You cannot have profits without the potential for losses. In other words, capitalism fails to most efficiently create wealth unless investors and decision makers of all group sizes incur costs for their poor decisions. Because government has no profit motive, its moving into the health care insurance provision will distort the signals of what is desired and at what social cost.
In a survey released in April by National Public Radio, the Kaiser Family Foundation and Harvard, only 6 percent of Americans said that they were willing to spend more than $200 a month on health care, and the price must fall to $100 a month before a majority are willing to pay it. But according to Grace-Marie Turner of the Galen Institute, Americans already are paying an average of $400 a month.
Most Americans do not know this because the cost of their care is hidden. Only 9 percent buy health coverage individually, and $84 of every $100 spent on health care is spent by someone (an employer, insurance company or government) other than recipients of the care. Those who get insurance as untaxed compensation from employers have no occasion to compute or confront the size of that benefit. But it is part of the price their employers pay for their work.
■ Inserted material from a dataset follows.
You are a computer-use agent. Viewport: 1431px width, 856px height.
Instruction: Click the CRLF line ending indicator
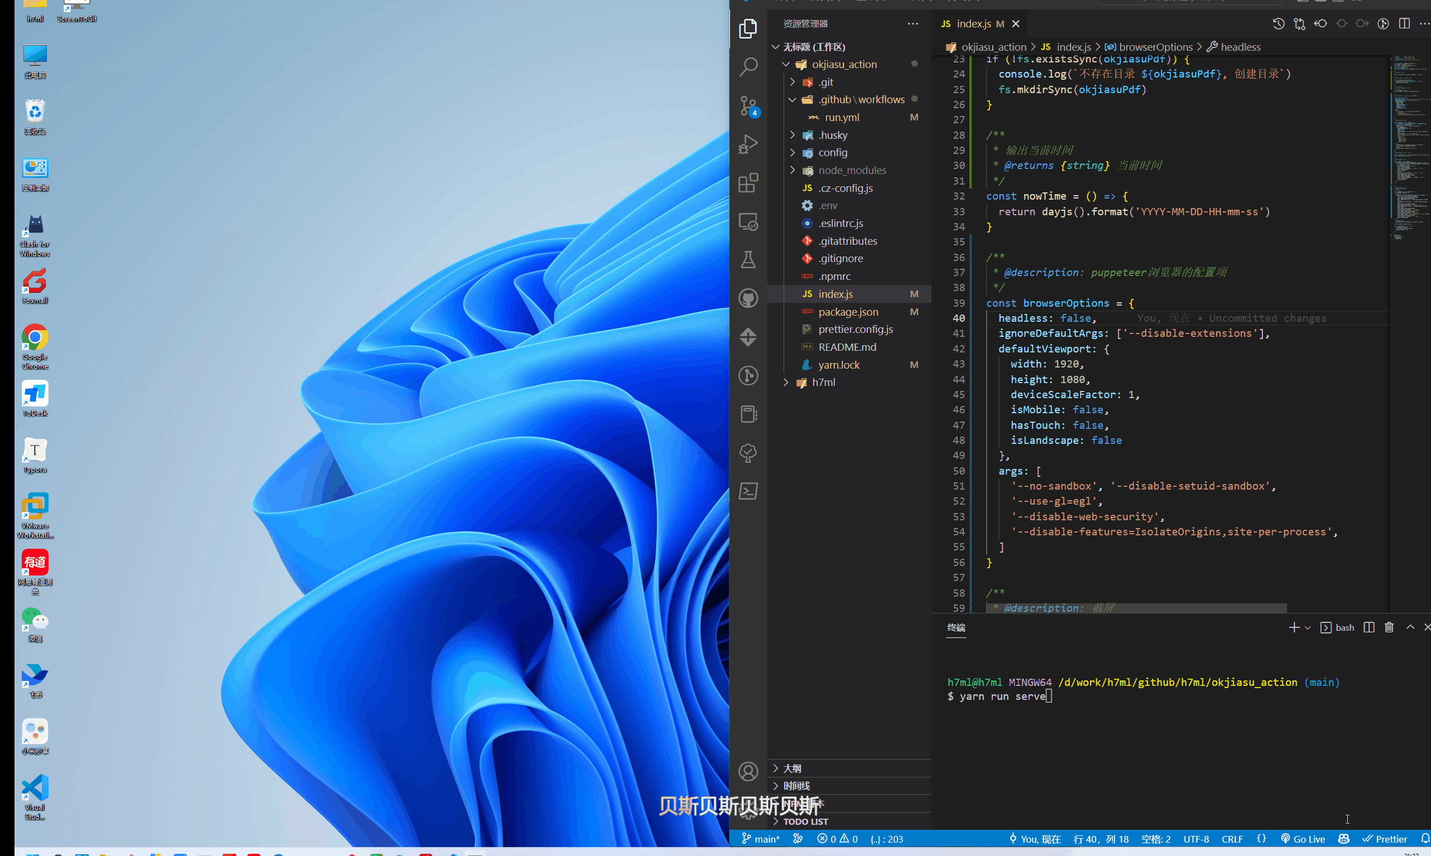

The president says that the health-care market "has not worked perfectly." Indeed. Only God, supposedly, and Wrigley Field, actually, are perfect. Anyway, given the heavy presence of government dollars (46 percent of health-care dollars) and regulations, the market, such as it is, is hardly free to work.
As market enthusiasts, conservatives should stop warning that the president's reforms will result in health-care "rationing." Every product, from a jelly doughnut to a jumbo jet, is rationed -- by price or by politics. The conservative's task is to explain why price is preferable. The answer is that prices produce a rational allocation of scarce resources.
And from Greg Mankiw:
An important question about any public provider of health insurance is whether it would have access to taxpayer funds. If not, the public plan would have to stand on its own financially, as private plans do, covering all expenses with premiums from those who signed up for it.
But if such a plan were desirable and feasible, nothing would stop someone from setting it up right now. In essence, a public plan without taxpayer support would be yet another nonprofit company offering health insurance. The fundamental viability of the enterprise does not depend on whether the employees are called “nonprofit administrators” or “civil servants.”
In practice, however, if a public option is available, it will probably enjoy taxpayer subsidies. Indeed, even if the initial legislation rejected them, such subsidies would be hard to avoid in the long run. Fannie Mae and Freddie Mac, the mortgage giants created by federal law, were once private companies. Yet many investors believed — correctly, as it turned out — that the federal government would stand behind Fannie’s and Freddie’s debts, and this perception gave these companies access to cheap credit. Similarly, a public health insurance plan would enjoy the presumption of a government backstop.
Such explicit or implicit subsidies would prevent a public plan from providing honest competition for private suppliers of health insurance. Instead, the public plan would likely undercut private firms and get an undue share of the market.